The functional consequences of treating rat neutrophils with the potent tyrosine phosphatase inhibitor vanadyl hydroperoxide (pervanadate) has been investigated. Pervanadate induced rapid increases in cellular protein phosphotyrosine content in a dose-dependent manner. This treatment also resulted in a change in morphology of the cells from a rounded to a polarised morphology, with many cells exhibiting uropods, pseudopodia and increased membrane activity. Pervanadate induced a transient actin polymerisation and reorganisation similar to that in agonist-stimulated cells. The pervanadate-induced increases in tyrosine phosphorylation, shape change and actin polymerisation were inhibited by the tyrosine kinase inhibitors tyrphostin and erbstatin, indicating that these phenomena were mediated by the constitutive activity of cellular tyrosine kinases.

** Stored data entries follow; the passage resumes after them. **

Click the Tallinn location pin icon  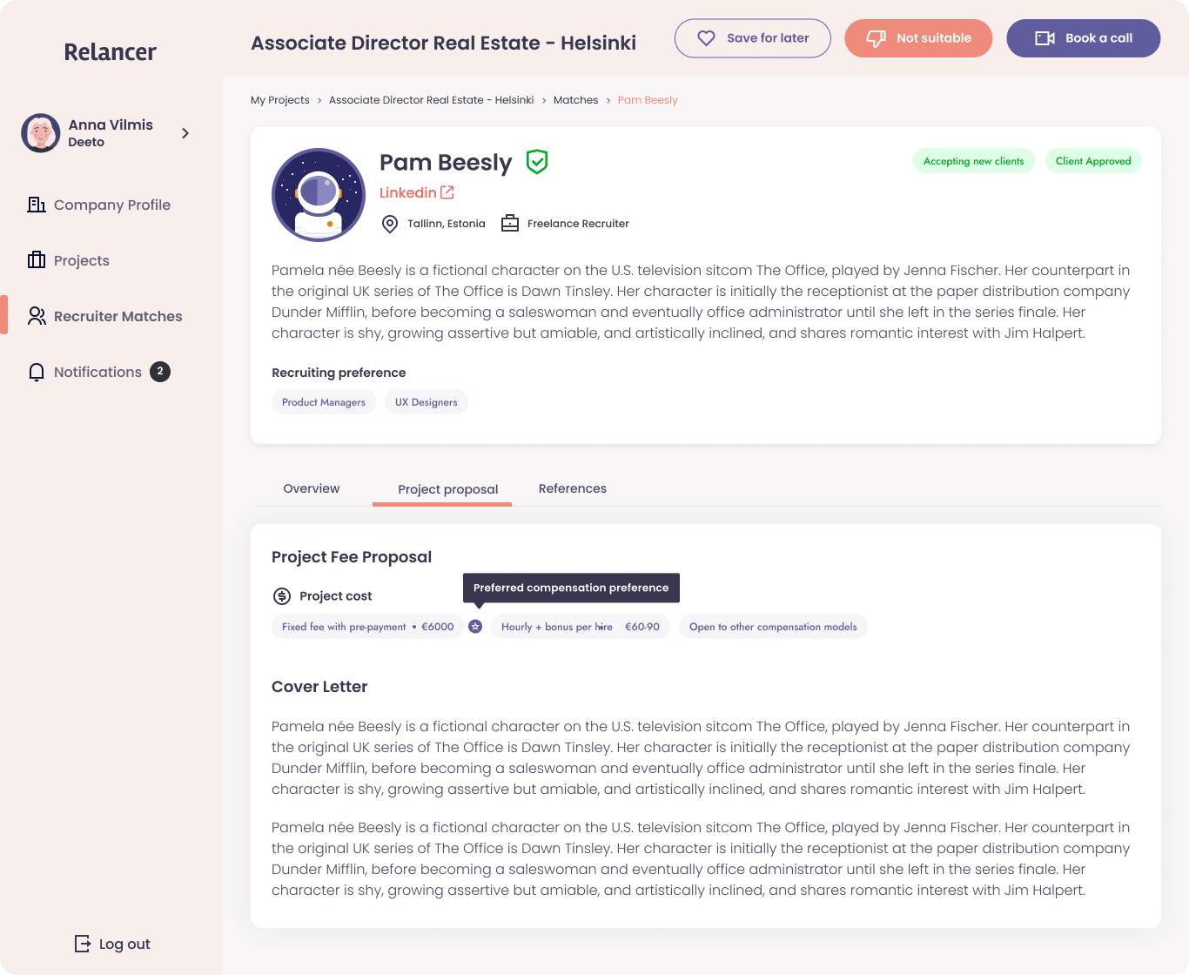pos(390,224)
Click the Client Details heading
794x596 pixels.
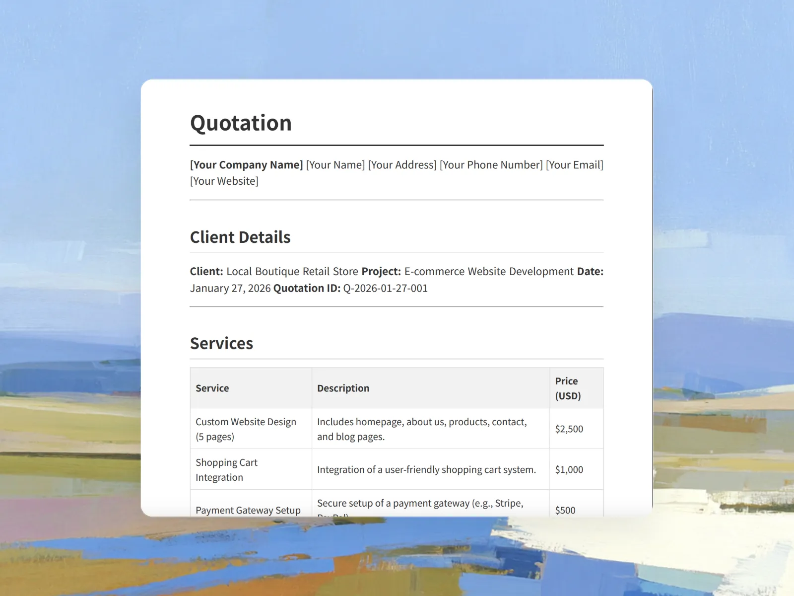click(x=240, y=237)
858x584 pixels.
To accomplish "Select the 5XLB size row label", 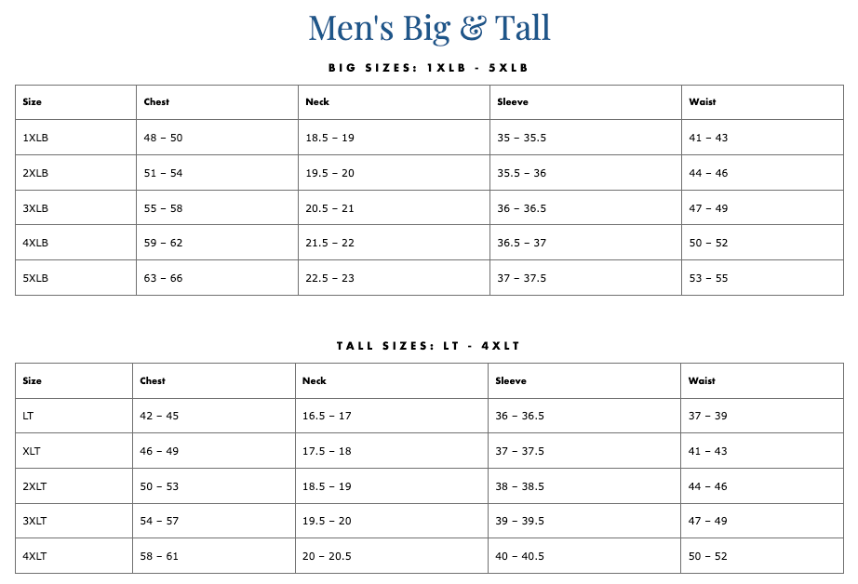I will coord(35,278).
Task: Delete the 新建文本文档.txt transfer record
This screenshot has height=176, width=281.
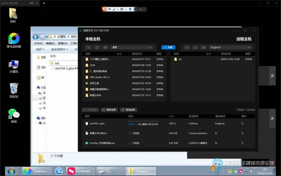Action: click(242, 133)
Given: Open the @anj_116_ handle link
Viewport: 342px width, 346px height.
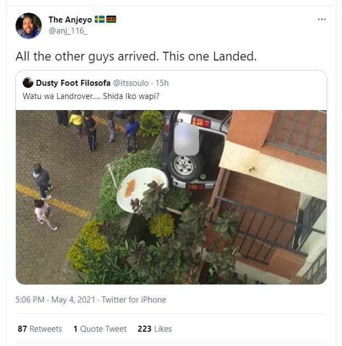Looking at the screenshot, I should (x=68, y=31).
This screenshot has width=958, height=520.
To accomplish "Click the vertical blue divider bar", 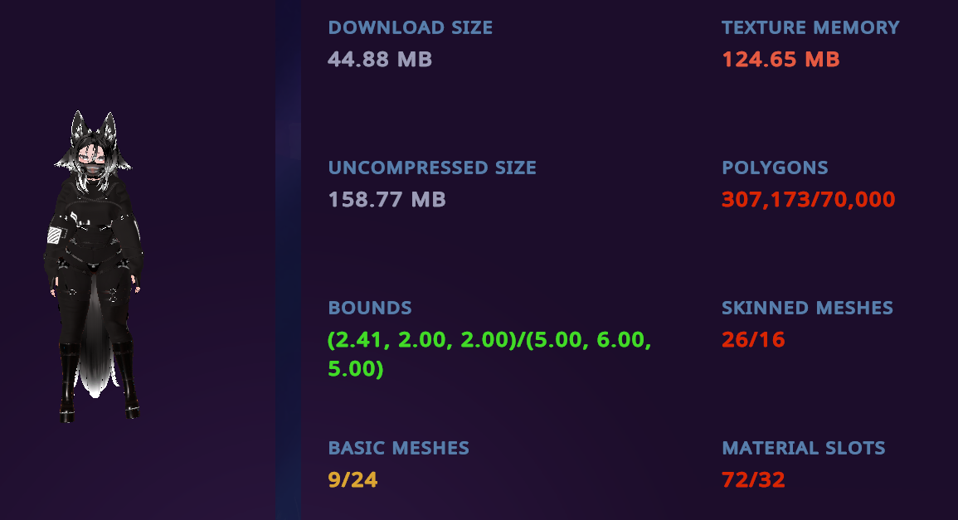I will click(288, 260).
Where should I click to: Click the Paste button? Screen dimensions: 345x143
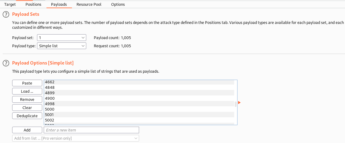tap(27, 83)
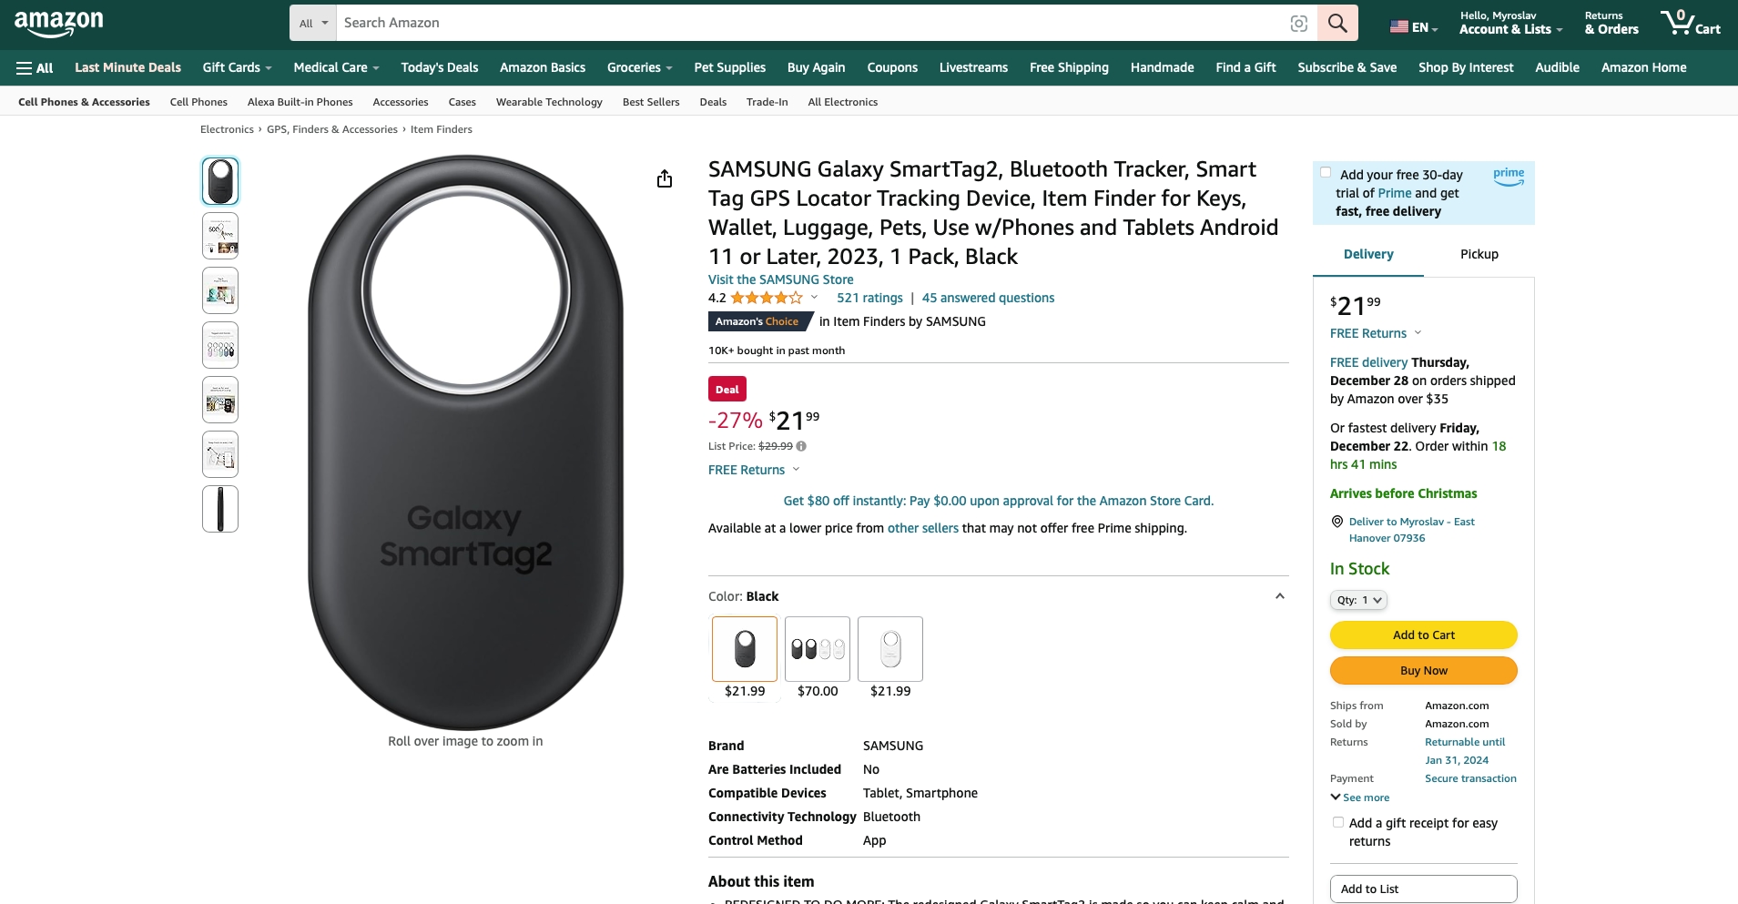Open the search category All dropdown
Image resolution: width=1738 pixels, height=904 pixels.
tap(313, 24)
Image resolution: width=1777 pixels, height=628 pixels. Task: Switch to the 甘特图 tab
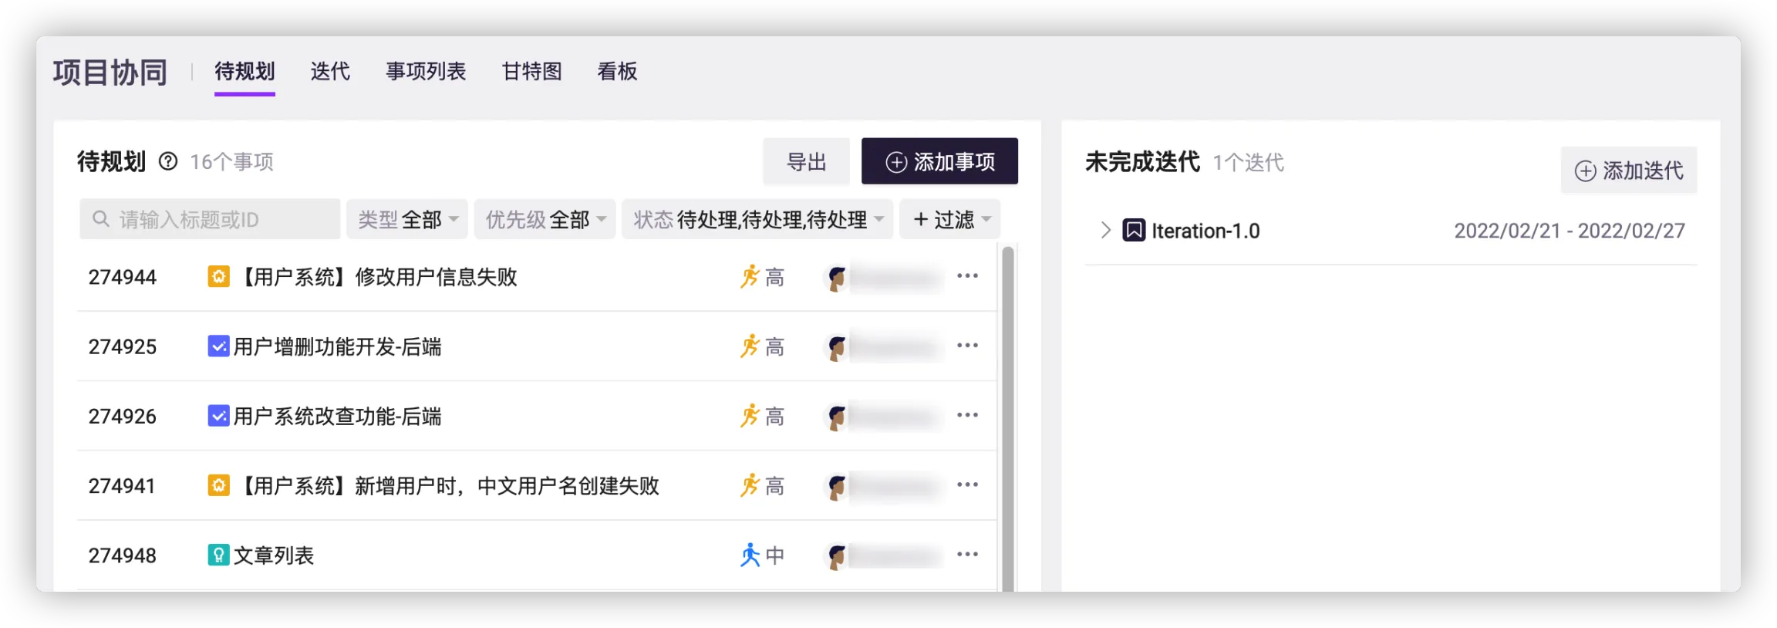(x=531, y=72)
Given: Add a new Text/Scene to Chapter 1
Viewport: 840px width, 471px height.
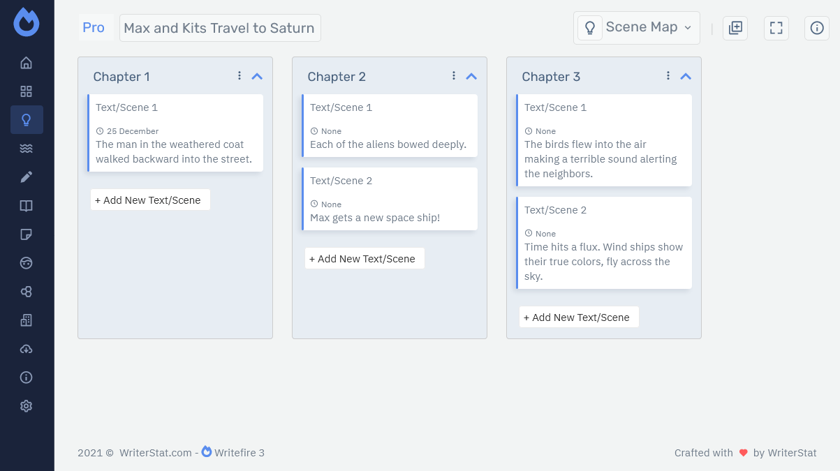Looking at the screenshot, I should pos(149,200).
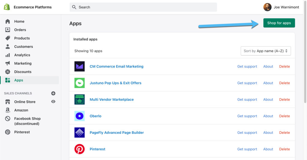Viewport: 307px width, 160px height.
Task: Click the CM Commerce app icon
Action: [79, 66]
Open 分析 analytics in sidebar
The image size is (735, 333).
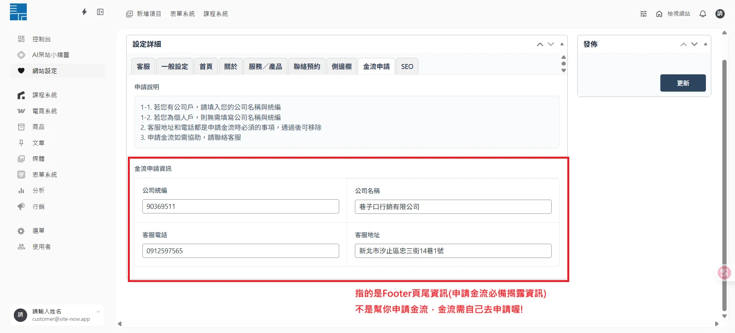coord(38,190)
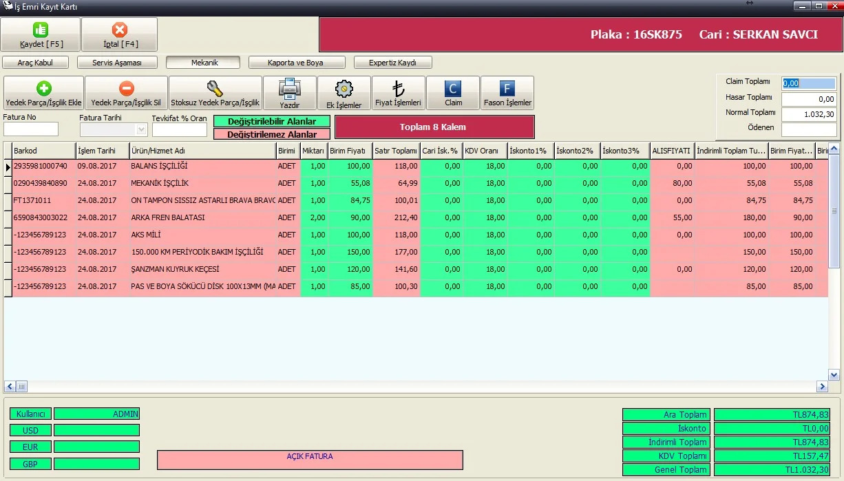Open the Kaporta ve Boya tab

click(x=295, y=63)
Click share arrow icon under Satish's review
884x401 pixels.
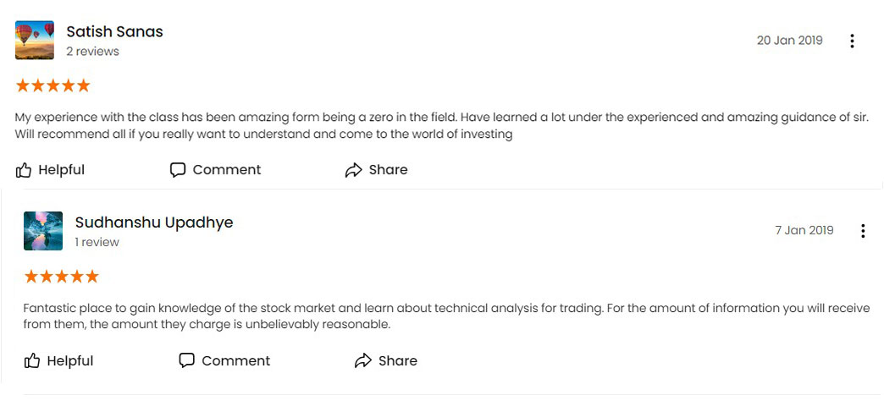point(353,170)
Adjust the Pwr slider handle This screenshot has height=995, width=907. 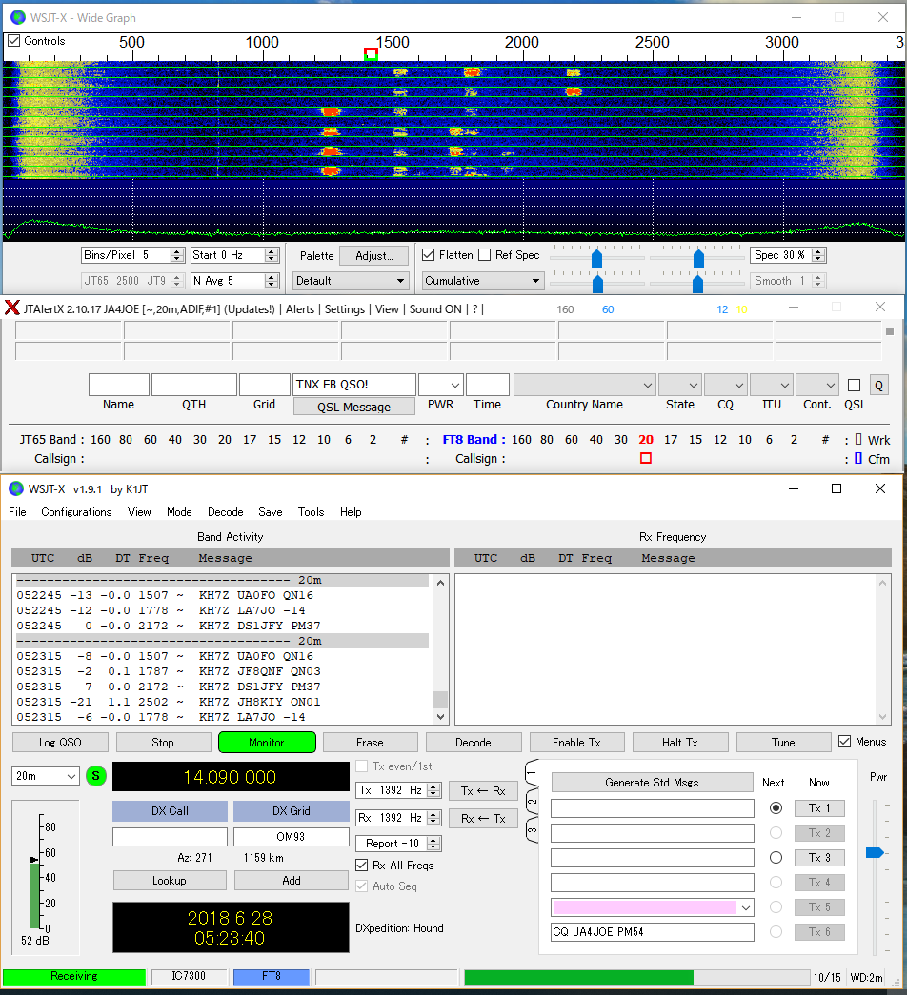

Double fluorescence experiments demonstrated that there was a co-localisation of tyrosine phosphorylated proteins with F-actin in both pervanadate- and agonist-stimulated neutrophils. Pervanadate also induced spreading of neutrophils on tissue culture substrata with concurrent changes in F-actin localisation including unusual F-actin-containing structures. These results demonstrate that morphological changes and cytoskeletal reorganisation in neutrophils are regulated by tyrosine phosphorylation, and that inhibition of tyrosine phosphatase activity in neutrophils is sufficient to activate motile machinery of these cells. These results suggest that an alternative pathway involved in neutrophil stimulation might be via inhibition of endogenous tyrosine phosphatases rather than activation of tyrosine kinases.